The Inscribed Bronzes from Yangjiacun: New Evidence on Social Structure and Historical Consciousness in Late Western Zhou China (c.800 bc)

Elsley Zeitlyn Lecture On Chinese Archaeology And Culture

Chapter:
(p.239) The Inscribed Bronzes from Yangjiacun: New Evidence on Social Structure and Historical Consciousness in Late Western Zhou China (c.800 BC)
Source:
Proceedings of the British Academy, Volume 139, 2005 Lectures
Author(s):

LOTHAR VON FALKENHAUSEN

Publisher:
British Academy
DOI:10.5871/bacad/9780197263945.003.0010

This chapter discusses the twenty-seven inscribed ritual bronze vessels, which were uncovered in Yangjiacun, Mei Xian.
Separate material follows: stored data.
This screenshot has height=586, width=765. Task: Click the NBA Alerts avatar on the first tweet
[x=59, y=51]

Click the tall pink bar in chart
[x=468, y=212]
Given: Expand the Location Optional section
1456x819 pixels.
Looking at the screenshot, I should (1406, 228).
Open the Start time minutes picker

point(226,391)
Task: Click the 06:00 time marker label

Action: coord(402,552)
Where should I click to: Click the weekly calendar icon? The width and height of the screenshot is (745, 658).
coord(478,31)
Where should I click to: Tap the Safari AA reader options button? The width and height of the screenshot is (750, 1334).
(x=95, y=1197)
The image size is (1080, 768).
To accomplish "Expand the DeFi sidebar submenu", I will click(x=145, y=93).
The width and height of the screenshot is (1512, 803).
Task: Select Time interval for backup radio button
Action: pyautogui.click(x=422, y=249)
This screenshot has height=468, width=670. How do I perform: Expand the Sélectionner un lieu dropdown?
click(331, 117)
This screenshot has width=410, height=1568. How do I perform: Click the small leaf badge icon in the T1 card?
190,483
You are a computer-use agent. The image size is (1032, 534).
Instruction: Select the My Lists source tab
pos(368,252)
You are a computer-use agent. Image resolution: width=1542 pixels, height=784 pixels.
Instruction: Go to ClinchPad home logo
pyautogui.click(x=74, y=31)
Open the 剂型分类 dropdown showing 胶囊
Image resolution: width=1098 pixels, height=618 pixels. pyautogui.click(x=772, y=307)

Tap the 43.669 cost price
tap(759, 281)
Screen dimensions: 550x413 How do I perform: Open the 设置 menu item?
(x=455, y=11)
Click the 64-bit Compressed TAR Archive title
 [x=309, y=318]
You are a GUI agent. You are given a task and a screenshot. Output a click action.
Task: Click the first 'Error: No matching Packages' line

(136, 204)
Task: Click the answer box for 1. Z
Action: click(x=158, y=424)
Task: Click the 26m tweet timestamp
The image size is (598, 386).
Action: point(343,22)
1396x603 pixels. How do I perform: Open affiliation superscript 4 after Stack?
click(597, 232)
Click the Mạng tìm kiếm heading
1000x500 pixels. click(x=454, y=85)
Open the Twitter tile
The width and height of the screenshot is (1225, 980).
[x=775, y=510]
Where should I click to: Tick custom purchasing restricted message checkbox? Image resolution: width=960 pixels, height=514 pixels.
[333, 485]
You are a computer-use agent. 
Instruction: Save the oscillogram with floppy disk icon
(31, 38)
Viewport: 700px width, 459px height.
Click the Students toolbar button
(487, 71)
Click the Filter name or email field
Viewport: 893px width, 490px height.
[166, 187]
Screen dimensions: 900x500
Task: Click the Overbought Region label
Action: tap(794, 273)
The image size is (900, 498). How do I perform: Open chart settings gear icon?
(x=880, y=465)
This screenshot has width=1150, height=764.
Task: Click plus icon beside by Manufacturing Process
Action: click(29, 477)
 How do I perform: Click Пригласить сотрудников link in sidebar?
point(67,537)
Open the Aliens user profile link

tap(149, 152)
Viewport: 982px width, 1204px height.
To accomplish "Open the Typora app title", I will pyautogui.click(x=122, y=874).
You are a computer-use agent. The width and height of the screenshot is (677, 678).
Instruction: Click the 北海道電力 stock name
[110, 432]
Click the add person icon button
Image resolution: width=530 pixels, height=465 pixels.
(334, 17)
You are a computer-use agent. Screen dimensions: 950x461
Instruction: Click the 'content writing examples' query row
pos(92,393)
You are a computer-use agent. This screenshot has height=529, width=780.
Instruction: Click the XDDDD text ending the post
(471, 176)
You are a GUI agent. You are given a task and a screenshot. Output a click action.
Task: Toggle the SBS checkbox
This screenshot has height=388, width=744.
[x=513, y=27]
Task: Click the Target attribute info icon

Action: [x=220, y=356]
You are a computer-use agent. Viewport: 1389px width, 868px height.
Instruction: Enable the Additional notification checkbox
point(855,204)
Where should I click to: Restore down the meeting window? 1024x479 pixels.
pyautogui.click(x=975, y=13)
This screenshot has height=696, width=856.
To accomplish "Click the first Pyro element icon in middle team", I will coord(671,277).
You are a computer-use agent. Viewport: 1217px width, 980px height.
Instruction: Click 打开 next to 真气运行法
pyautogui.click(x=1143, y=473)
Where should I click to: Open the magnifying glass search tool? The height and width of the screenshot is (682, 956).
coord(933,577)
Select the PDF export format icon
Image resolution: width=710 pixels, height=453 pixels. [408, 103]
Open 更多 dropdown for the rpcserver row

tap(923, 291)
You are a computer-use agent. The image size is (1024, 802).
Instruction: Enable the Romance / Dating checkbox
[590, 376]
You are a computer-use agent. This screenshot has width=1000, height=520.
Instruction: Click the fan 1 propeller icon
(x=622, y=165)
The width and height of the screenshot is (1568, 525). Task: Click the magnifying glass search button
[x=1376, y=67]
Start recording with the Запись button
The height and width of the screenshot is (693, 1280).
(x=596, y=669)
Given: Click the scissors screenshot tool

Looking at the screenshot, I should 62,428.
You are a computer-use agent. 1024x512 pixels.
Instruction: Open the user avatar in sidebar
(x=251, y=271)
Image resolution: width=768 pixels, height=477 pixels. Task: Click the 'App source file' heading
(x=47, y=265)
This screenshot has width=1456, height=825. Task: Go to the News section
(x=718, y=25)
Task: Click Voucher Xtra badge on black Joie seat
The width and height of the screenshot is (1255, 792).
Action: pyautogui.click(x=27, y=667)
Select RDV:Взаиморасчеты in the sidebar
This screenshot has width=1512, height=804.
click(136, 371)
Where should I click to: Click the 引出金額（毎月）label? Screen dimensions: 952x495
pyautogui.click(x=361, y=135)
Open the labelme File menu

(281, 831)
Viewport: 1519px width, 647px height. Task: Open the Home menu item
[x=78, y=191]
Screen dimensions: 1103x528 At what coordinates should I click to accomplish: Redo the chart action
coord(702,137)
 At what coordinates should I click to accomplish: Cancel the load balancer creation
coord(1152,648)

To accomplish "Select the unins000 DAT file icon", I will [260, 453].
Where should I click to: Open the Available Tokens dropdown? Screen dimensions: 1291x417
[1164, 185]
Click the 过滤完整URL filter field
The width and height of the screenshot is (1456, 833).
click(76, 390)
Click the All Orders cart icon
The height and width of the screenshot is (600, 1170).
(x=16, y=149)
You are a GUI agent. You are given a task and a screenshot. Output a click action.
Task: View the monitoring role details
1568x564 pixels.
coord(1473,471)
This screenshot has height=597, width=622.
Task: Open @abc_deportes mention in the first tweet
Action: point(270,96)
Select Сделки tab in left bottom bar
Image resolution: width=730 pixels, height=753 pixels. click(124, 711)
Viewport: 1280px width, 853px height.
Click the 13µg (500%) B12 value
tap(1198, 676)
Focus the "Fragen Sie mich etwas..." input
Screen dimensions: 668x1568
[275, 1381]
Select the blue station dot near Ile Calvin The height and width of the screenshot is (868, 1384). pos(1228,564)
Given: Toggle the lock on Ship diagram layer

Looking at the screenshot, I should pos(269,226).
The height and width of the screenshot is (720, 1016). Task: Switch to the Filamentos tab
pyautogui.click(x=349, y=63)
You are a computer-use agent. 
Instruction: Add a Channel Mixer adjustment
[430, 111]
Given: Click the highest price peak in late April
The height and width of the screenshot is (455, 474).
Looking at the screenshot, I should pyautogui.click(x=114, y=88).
The place where these vessels were discovered may have been near the seat of the powerful Shan lineage — several names of Shan family members are inscribed on the vessels. The chapter reveals that the inscriptions on the bronze vessels provide new insights into the structure and internal organisation of lineages in the Late Western Zhou-period China. These inscriptions also convey a feeling of shared identity among the members of the Shan lineage, particularly the male members. It is also shown that they illuminate the contexts in which a sense of history was beginning to form during the final half-millennium of pre-Imperial China.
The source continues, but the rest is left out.